I would suggest this is a fundamental principle for all ordered structures:
If a structure is ordered one way $(\le)$ it is also ordered the opposite way $(\le^{op})$.
The reverse order principle works on the simplest algebraic structures:
- An ordered set with a unary operation $f(a) = b$:
$a \le b \implies f(a) \le f(b)$ or
$a \le^{op} b \implies f(a) \le^{op} f(b)$ for any $a,b$; - An ordered semigroup with a binary operation $f(a,b) = c$:
$a \le b \implies f(a,c) \le f(b,c) \land f(c,a) \le f(c,b)$ or
$a \le^{op} b \implies f(a,c) \le^{op} f(b,c) \land f(c,a) \le^{op} f(c,b)$ for any $a,b,c$; - An ordered group (same as an ordered semigroup).
Now, let's apply the principle to an ordered ring $R(+,\cdot,0,1,\le)$.
The compatibility rule for addition is fine:
$a \le b \implies a + c \le b + c \land c + a \le c + b$ or
$a \le^{op} b \implies a + c \le^{op} b + c \land c + a \le^{op} c + b$ for any $a,b,c$;But what about the compatibility rule for multiplication?
$0 \le a \land 0 \le b \implies 0 \le a \cdot b$ or
$0 \le^{op} a \land 0 \le^{op} b \implies 0 \le^{op} a \cdot b$.
Checking the last statement on the ring of integers with the regular order and operations:
Taking $a = -1$ and $b = -1$: $0 \le^{op} -1 \land 0 \le^{op} -1 \implies 0 \le^{op} (-1) \cdot (-1) = 1$ (false).
It looks like the reverse order principle does not work on rings:
If a ring is ordered one way $(\le)$ it may not be ordered the opposite way $(\le^{op})$.
Is this correct?
If yes, why do we ignore the reverse order principle for rings?
Are there (non-standard) definitions of an ordered ring that accept the opposite order?
The reverse order isn't consistent with the compatibility axioms of the order with the ring structure.
Suppose you reverse the order in a ring with identity.
Then $0\leq^{op} -1$, and from the multiplicative axiom $0\leq^{op} (-1)(-1)=1$.
From the additive axiom and $0\leq^{op} -1$, adding $1$ to both sides would yield $1\leq^{op} 0$, and from the previous deduction $1=0$. Presumably this isn't the case for the ring you started with, so you have a contradiction.
Note: I think what's written at the wiki link you cited causes considerable confusion.
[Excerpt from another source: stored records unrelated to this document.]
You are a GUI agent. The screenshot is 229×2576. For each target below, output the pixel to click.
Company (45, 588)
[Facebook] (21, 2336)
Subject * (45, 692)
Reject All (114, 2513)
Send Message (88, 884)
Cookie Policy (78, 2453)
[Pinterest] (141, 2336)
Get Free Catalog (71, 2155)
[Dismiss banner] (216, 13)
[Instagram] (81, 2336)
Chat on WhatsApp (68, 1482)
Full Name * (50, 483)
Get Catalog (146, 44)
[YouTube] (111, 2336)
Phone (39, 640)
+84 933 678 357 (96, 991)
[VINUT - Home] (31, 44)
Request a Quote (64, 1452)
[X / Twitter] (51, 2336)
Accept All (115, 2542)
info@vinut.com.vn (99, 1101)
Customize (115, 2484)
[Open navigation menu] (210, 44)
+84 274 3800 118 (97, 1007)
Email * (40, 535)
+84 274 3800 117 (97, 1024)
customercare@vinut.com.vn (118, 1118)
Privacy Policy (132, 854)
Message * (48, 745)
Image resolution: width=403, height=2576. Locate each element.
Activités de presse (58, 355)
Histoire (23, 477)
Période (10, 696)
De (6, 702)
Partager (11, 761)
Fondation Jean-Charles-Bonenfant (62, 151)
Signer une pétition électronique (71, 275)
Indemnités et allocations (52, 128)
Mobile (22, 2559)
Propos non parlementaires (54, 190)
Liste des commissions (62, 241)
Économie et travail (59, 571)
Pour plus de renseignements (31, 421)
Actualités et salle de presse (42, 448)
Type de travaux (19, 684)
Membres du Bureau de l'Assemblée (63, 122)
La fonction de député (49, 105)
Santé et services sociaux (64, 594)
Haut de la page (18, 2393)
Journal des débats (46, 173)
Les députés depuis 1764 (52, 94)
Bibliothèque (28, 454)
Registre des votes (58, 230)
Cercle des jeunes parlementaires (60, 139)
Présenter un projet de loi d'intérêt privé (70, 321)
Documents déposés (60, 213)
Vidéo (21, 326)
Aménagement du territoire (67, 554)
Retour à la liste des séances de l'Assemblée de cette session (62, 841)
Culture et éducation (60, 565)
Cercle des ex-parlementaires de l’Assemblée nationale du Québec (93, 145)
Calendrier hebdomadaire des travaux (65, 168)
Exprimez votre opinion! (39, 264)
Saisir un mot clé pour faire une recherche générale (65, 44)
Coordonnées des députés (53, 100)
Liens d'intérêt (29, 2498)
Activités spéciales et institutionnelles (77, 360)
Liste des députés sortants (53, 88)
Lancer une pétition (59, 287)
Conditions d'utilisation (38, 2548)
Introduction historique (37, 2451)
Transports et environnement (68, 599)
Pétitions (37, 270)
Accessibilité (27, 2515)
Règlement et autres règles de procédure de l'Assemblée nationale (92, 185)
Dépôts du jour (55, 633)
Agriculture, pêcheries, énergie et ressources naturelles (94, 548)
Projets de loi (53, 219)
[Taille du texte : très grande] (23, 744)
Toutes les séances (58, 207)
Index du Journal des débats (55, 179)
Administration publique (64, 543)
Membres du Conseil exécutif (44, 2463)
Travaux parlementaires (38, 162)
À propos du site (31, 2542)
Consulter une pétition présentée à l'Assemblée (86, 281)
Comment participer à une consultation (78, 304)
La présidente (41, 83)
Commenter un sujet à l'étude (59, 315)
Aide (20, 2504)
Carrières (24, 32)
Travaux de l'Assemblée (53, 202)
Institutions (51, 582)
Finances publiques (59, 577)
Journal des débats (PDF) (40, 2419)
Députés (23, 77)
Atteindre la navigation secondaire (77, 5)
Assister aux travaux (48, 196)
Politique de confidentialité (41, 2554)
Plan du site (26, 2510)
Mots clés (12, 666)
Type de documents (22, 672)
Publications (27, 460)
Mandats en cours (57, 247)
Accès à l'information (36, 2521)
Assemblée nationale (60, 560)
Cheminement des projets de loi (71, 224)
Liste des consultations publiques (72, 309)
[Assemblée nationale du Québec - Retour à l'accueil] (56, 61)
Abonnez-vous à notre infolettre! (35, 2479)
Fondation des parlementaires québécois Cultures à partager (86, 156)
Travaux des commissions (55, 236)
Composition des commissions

In my opinion, it's better written at opposite category where they write "$x ≤^{op} y$ if and only if $y ≤ x$." I believe this was the intent of what's written at the partial order wiki, because partial orders can be viewed as categories, and the reverse order ought to be the opposite category.
I think the reason what's written at the order wiki is confusing is that most people will interpret $a\leq b$ and $b\geq a$ as meaning exactly the same thing, that $b$ is the bigger thing. But the whole point of the reverse order is to make big things small and small things big. If we were to follow in the notation suggested at the order wiki, we would say this in the opposite order "$b$ used to be the bigger one, so now in the new order $a$ is bigger, and I will write $b\geq a$."
If you just view the thing in between as a separator, and always read it as "the thing on the left is smaller" then it is a correct description of the reverse order. I just think it is extremely confusing to reverse both the inputs and the direction of the symbol.